The whole point of submitting letters of support with a proposal is to document your collaboration and the contributions to be made by various partners. If your letters do not accomplish that point, they are more of a hindrance than a help.
Here are some tips to help you write and gather great letters of support:
- Do not use a form letter. Using a form letter for all of your letters of support (just substituting the letterhead and the name of the organization) actually demonstrates a lack of collaboration, which is opposite to the effect you want. If you want to provide samples for your partners, fine, but be aware that some folks will just copy those samples unless you work with them very closely. If your partners are unable to put together the kind of letters you need, it would be a better idea to write each individual letter for them and submit them to your partners for their approval and signature. They can then make any changes they need before putting the letter on letterhead and signing. They will be grateful for the help, and you'll get better letters.
- Include the identity of the partner, the nature of the relationship, and the nature of the contribution. That's three core paragraphs. The identity of the partner paragraph should include basic information about the agency authoring the letter. The nature of the relationship paragraph should discuss the history of the relationship and how the parties are working together on the project in question. The history of the relationship would go here, too. The nature of the contribution paragraph should focus on what contributions the partner agency will make to the project during the life of the grant, or at least over the next year. It should clearly delineate if the contribution is an in-kind donation of services or if the agency will be compensated for the contribution through the grant.
- Quantify contributions whenever possible. Contributions can be quantified, but folks often hesitate to do so because they are afraid they will be asked to produce that donation in cash at some point. That is not the case. If you're that worried about it, say in the letter that the contribution is in the form of services, not cash. An estimate of the actual dollar value of the contribution is enough.
- Put the letter on agency letterhead. This makes it look much more official than a letter on plain white paper. Remember, in the computer age, letterhead can be easily created for free.
- Include the signature of the organization's decision-maker. The signature of the superintendent or executive director is generally more valuable than the signature of a coordinator or project manager; however, if a letter from a lower-level employee in the organization would be more inclusive of details about how the agencies work together, go for it!

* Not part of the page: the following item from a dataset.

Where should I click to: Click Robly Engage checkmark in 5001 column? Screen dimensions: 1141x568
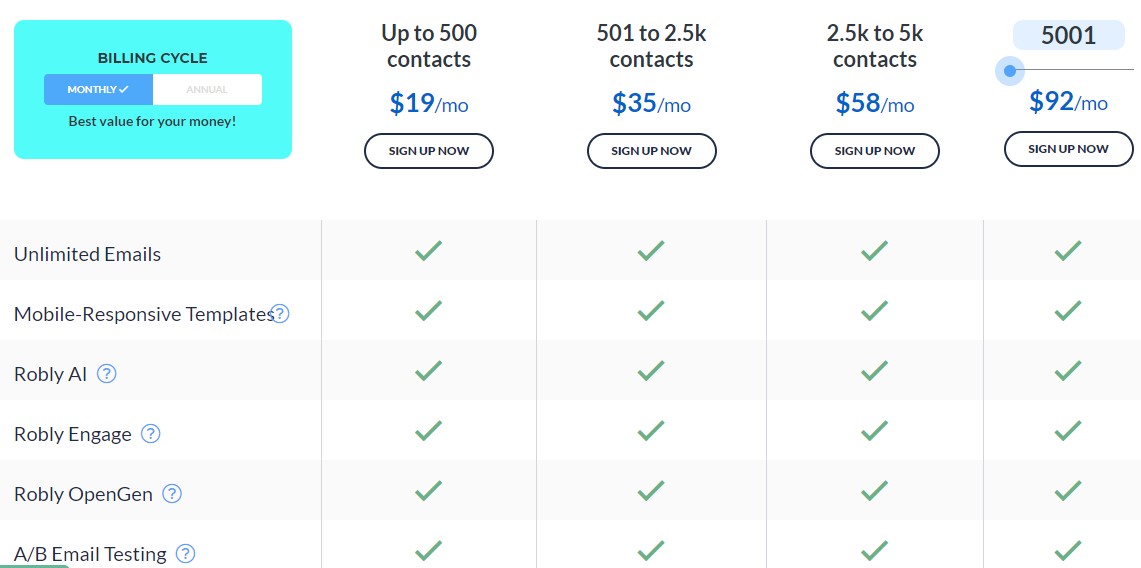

Remember, the content matters.
- Make sure the letters match what you said in the narrative. This is why grant planning and writing can be so challenging. Your partner letters need to reinforce and support what you said in the main grant narrative. That means your partners really need to play some role in the planning and know something about the proposal. They don't necessarily need to see the full proposal before you can expect a letter, but they should at least know something about it. The more they know, the stronger the letters will be.
Taking the time to gather really good letters can make a big difference in your chances of funding. Sometimes, the letters will make THE difference. Don't make the mistake of underestimating their value.